__GIVEN PROBLEM__:
Rewrite every row below with each "screenshot" changed to "capture" and nothing else altered. Omit the pictures from your answer.

========================================================================

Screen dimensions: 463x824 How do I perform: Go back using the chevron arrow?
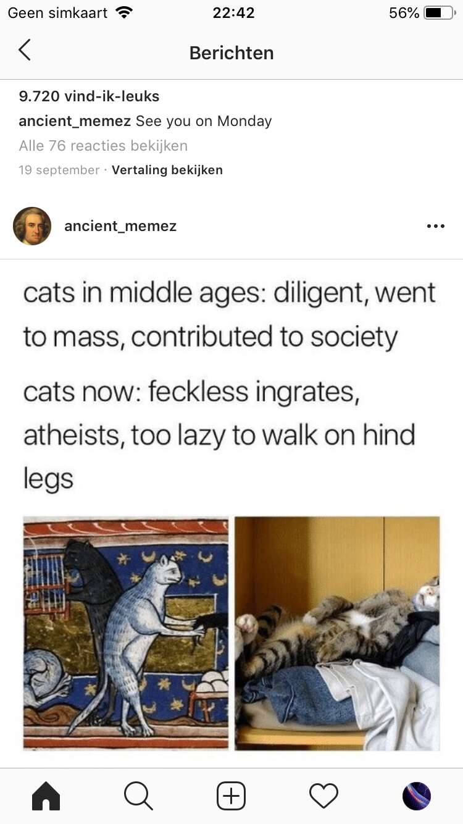[x=24, y=50]
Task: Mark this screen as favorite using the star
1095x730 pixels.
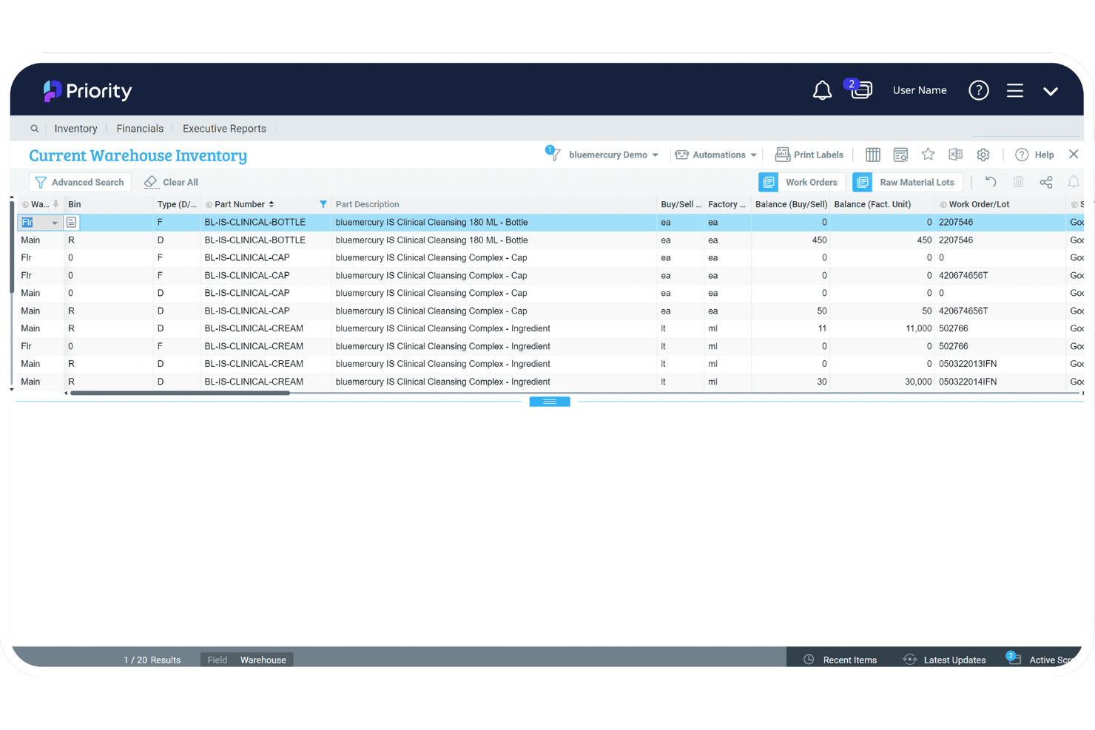Action: [x=928, y=155]
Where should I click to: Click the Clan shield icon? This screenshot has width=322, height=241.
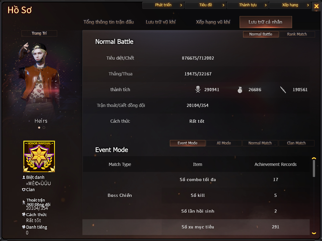pos(24,190)
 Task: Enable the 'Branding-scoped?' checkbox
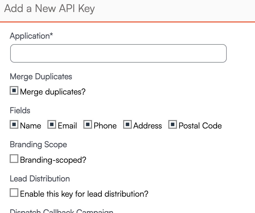[x=14, y=159]
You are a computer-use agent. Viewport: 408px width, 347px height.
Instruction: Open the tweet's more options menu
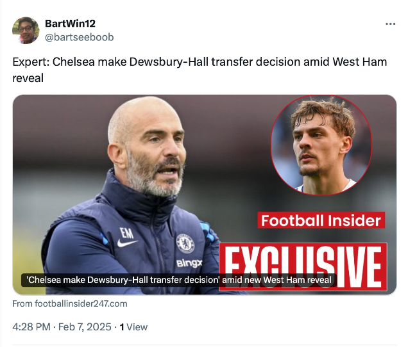pyautogui.click(x=390, y=24)
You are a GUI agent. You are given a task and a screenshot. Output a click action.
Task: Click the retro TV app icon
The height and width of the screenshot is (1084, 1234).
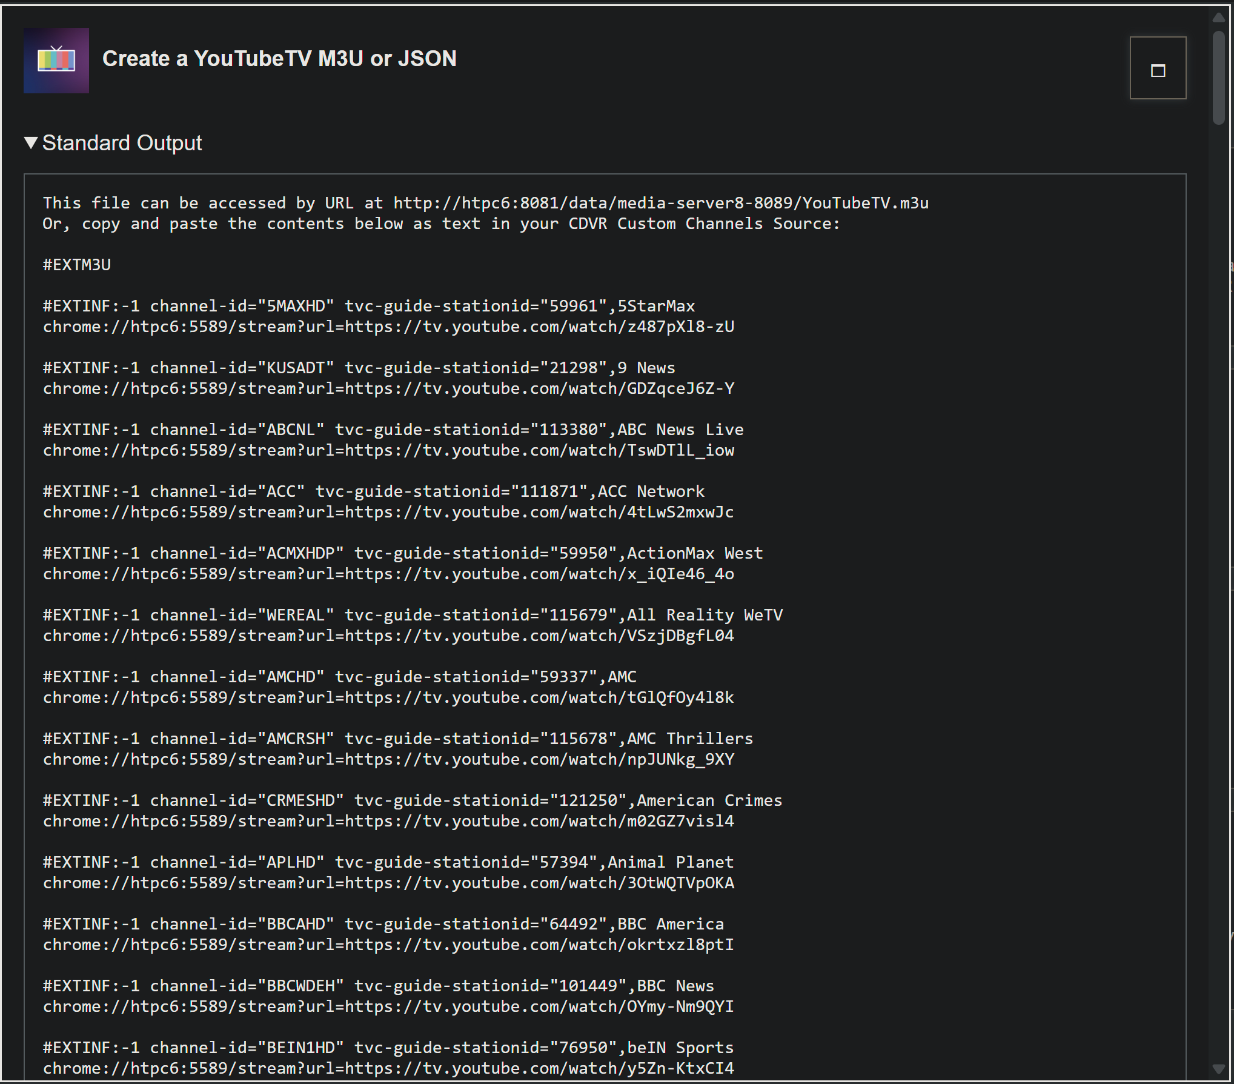(56, 60)
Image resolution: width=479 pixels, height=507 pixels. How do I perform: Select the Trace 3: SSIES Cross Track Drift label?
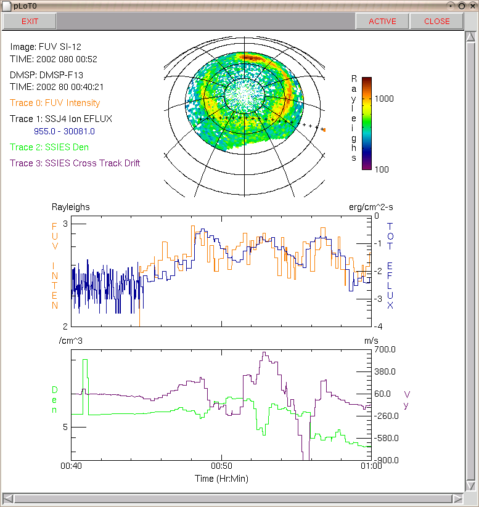pos(75,163)
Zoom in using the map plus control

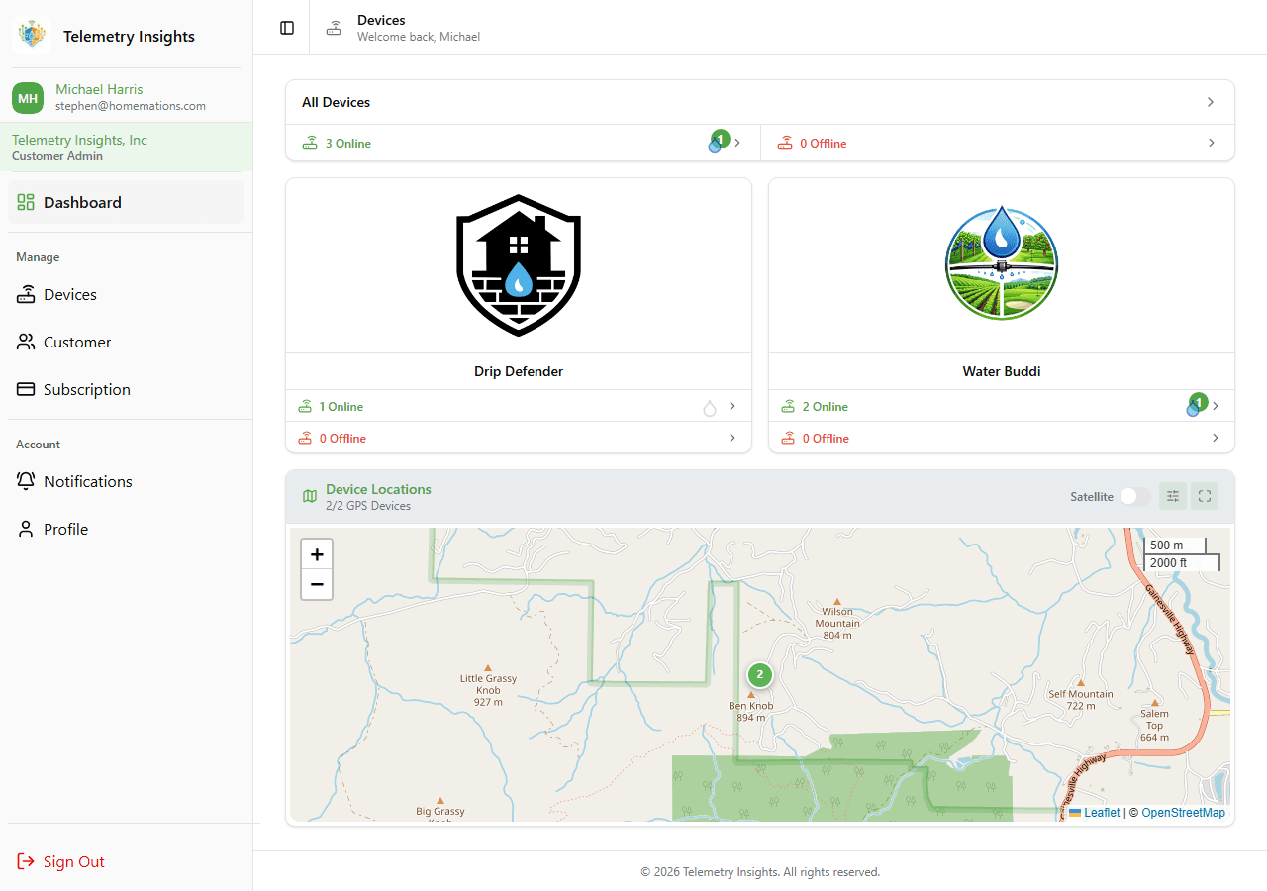(317, 554)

========================================================================

__THE RESPONSE__:
Screen dimensions: 463x824 How do I perform: Go back using the chevron arrow?
[x=24, y=50]
Task: Mark this screen as favorite using the star
1095x730 pixels.
Action: [x=928, y=155]
Where should I click to: Click the Clan shield icon? This capture has width=322, height=241.
pos(24,190)
 Task: Enable the 'Branding-scoped?' checkbox
[x=14, y=159]
You are a computer-use agent. Viewport: 408px width, 347px height.
Instruction: Open the tweet's more options menu
pyautogui.click(x=390, y=24)
You are a GUI agent. You are given a task and a capture. Output a click action.
Task: Click the retro TV app icon
The height and width of the capture is (1084, 1234).
(56, 60)
Image resolution: width=479 pixels, height=507 pixels. How do I perform: Select the Trace 3: SSIES Cross Track Drift label?
pos(75,163)
Zoom in using the map plus control

(317, 554)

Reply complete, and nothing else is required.